Thanks, Doug.
Bill
On Saturday, 7 May 2016, Douglas Barbour <[log in to unmask]> wrote:
> This is fascinating, Bill, especially as a rewrite (!) of the earlier one.
> I like the exactness of the recall, accompanied by n acknowledgement that
> it might not be ‘real’…
>
> Still, as memory, this lyrical narrative works: nostalgia interruptus?
>
> Doug
> > On May 5, 2016, at 5:54 PM, Bill Wootton <[log in to unmask]
> <javascript:;>> wrote:
> >
> > Thanks, Max, Andrew, Pat.
> >
> > As poem, it's a bit drafty and ranty I know so I have since adjusted and
> > adapted, including, as Max sugests, an anecdote.
> >
> > Then again
> >
> > Faced with choice, which option do you run with?
> > Kierkegaard claimed you either do it or don't do it,
> > whatever the decision, you'll regret both.
> >
> > Alternatively, you might feel sanguine about either.
> > Give it a fly.
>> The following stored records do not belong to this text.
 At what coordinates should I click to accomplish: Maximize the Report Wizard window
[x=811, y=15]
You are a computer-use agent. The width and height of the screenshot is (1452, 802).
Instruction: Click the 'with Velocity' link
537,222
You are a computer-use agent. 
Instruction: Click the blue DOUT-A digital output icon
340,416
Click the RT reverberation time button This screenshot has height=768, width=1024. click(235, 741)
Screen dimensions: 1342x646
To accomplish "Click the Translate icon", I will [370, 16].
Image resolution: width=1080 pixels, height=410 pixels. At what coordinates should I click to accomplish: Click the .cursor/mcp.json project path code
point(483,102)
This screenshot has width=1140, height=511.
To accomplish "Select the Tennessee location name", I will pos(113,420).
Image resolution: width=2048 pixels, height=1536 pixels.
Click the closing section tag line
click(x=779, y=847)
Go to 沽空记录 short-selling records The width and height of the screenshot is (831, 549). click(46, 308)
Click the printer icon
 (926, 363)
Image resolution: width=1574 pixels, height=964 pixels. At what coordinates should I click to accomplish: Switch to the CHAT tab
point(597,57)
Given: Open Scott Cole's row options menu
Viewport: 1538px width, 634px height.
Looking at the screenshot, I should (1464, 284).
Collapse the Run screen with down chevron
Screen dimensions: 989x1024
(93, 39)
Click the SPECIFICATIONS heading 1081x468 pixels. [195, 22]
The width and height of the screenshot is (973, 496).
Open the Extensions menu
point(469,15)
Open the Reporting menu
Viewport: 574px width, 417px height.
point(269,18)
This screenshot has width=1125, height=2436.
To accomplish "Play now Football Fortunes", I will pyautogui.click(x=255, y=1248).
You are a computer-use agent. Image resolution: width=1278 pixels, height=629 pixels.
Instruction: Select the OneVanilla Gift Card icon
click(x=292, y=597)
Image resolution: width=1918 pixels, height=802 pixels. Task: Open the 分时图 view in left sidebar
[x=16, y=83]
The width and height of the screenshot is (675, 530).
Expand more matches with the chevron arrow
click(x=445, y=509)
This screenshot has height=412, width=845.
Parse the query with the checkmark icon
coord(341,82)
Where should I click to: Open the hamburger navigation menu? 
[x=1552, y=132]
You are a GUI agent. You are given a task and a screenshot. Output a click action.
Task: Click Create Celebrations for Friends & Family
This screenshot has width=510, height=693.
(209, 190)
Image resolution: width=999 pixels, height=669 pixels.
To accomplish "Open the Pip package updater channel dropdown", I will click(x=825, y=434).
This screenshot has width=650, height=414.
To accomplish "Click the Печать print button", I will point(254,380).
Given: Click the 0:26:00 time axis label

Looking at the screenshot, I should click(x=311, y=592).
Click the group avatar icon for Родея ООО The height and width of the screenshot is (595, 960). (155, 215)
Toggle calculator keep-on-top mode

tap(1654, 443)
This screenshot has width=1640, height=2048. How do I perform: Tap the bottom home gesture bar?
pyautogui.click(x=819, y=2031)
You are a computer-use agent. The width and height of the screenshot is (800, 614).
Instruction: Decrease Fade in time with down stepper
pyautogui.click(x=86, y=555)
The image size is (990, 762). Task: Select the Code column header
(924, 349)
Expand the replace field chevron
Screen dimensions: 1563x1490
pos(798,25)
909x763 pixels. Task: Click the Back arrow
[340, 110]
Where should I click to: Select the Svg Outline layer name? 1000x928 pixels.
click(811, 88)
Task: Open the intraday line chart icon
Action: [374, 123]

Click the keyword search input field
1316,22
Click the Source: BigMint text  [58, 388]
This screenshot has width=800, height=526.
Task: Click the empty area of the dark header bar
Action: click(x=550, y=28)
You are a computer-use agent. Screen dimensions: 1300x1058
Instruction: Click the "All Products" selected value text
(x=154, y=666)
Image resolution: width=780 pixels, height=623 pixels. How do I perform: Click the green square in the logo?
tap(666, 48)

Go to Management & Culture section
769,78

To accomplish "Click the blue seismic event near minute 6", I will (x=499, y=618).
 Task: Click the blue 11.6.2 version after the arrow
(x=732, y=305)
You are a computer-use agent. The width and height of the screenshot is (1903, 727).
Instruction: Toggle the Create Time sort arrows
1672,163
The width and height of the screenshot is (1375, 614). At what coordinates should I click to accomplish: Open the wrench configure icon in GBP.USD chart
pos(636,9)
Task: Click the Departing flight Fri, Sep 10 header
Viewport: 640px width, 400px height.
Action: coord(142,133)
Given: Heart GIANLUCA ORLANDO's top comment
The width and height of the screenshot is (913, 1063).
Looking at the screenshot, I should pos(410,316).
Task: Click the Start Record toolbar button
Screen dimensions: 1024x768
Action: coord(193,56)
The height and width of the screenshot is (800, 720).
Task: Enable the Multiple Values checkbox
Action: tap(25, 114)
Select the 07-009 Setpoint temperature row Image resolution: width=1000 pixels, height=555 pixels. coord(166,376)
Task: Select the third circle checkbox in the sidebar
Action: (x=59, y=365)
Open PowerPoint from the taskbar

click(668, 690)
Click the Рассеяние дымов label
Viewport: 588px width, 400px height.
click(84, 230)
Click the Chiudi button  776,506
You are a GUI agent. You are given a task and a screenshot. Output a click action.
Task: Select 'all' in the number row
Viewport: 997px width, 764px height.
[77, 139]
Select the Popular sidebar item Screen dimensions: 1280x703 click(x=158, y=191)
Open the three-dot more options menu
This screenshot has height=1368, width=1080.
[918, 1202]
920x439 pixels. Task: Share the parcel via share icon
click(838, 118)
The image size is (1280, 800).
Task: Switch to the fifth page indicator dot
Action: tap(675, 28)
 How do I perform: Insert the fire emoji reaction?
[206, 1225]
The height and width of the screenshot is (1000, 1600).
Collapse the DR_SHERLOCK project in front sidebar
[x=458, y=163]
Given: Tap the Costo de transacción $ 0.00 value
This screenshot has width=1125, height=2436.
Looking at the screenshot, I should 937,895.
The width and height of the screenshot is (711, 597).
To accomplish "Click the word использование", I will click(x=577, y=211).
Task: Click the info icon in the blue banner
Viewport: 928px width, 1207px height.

Live with it. After all, IRL, in real life,
> > there is no 'undo'. What might have happened,
> >
> > the life not lived, lives on in a netherworld. Like this.
> > In the summer of 1964 I stood with Lynn Weavers
> > at the pedestrian crossing in front of Giles-Grigg's
> >
> > pharmacy in East Ivanhoe, ready to cross Lower
> > Heidelberg Road. I had arranged to go round to Lynn's
> > after school. She hopped on one foot, then the other,
> >
> > licking her lips as she waited for the signal to change.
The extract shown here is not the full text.